Back Propagation Or BP
The helpfulness of the network comes from its capability to respond to input patterns in any desirable fashion. For this to happen, it is essential to train the network to respond correctly to a specified input pattern. Training or knowledge acquisition happens by modifying the weights of the network to get the required output. The wieldiest used learning mechanism for multilayered perceptrons is the back propagation algorithm or BP.
The difficulty of finding best set of weights to minimize error in between the actual and expected response of the network can be considered a non-linear optimization problem. The BP algorithm uses illustration input-output pairs to train the network. An input pattern is represented to the network, and the network unit activations are determined on a forward pass through the network. The output unit activations present the network's current response to the specified input pattern. This output is then compared to a desired output for the specified input pattern, and, suppose a logistic activation function, error terms are determined for each output unit by the given operation as:
Δoi = dE/ dWij = (Ti - Aoi) Ahj(1 - Ahj)..............................Eqn (7)
Whereas:
- E is the network error
- Ti the desired activation of output unit i,
- Aoi the actual activation of output unit i,
- Ahj the actual activation of hidden unit j.

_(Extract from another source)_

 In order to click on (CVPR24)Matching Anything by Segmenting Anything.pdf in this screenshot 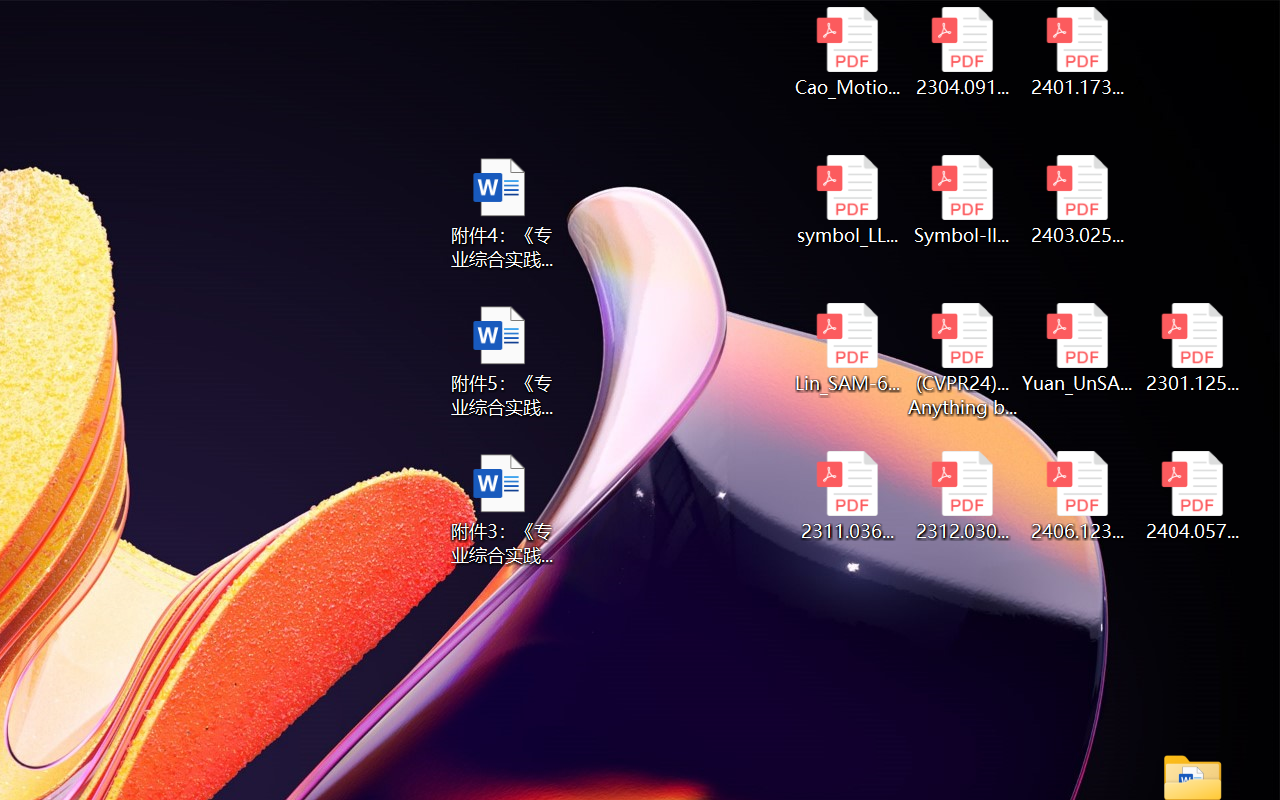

The weights leading into the hidden nodes are after that adjusted according to the given equation as:
ΔWij = - k Δoi Ahj................................Eqn(9)
Whereas k is the small constant often referred to the learning rate
The error terms are after that propagated back to the hidden layer, whereas they are used to determined the error terms for the units of the hidden layer as given below:
The weights from the input layer to the hidden layer are adjusted as in Eq. 8. Momentums terms may be added to the hidden layer are adjusted as in Eq. 8 to raise the rate of convergence. Such terms attempt to speed convergence by preventing search, from falling into shallow local minima, throughout search process. The strength of the error terms will depend upon the productivity of the current direction over a period of iterations and hence introduces a more global prospective to search. A wildly utilization of simple momentum strategy is given as:
- A momentum term was added to the weight update equation as given below:
ΔWij = (t + 1) = η∑ (Δjoj ) + α ΔWij (t )........................Eqn(10)
Whereas α is a momentum rate.
• If the total network error rise over a specific percentage, say 1%, from the previous iteration, the momentum rate α is instantly set to zero until the error is again decreased. This permits the search process to reorient itself it gets off track. One time the error is again decreased, the momentum rate is reset to its original value.
Throughout training, the total network error typically drops quickly during the initial iterations however easily become destabilized while using high learning rates. As the total network error converges towards zero, the rate of change in error gradually reduces, but the gradient descent search process such can tolerate higher learning rates before destabilizing. In order to acquire advantage of this technique, a small acceleration factor ω was utilized to accelerate the learning rate from a small initial value as 0.01 to some maximum value as 0.75 over some thousand iterations. The acceleration happens in a compound fashion, increasing the learning rate at all iteration according to the given equation:
η= ω η ........................Eqn (11)
It ensures that large increase in the learning rate does not happen until the convergence process has stabilized. Employ of the acceleration factor was highly effective, typically decreasing convergence time by thousands of iterations. For this study, ω was set equivalent to 1.001.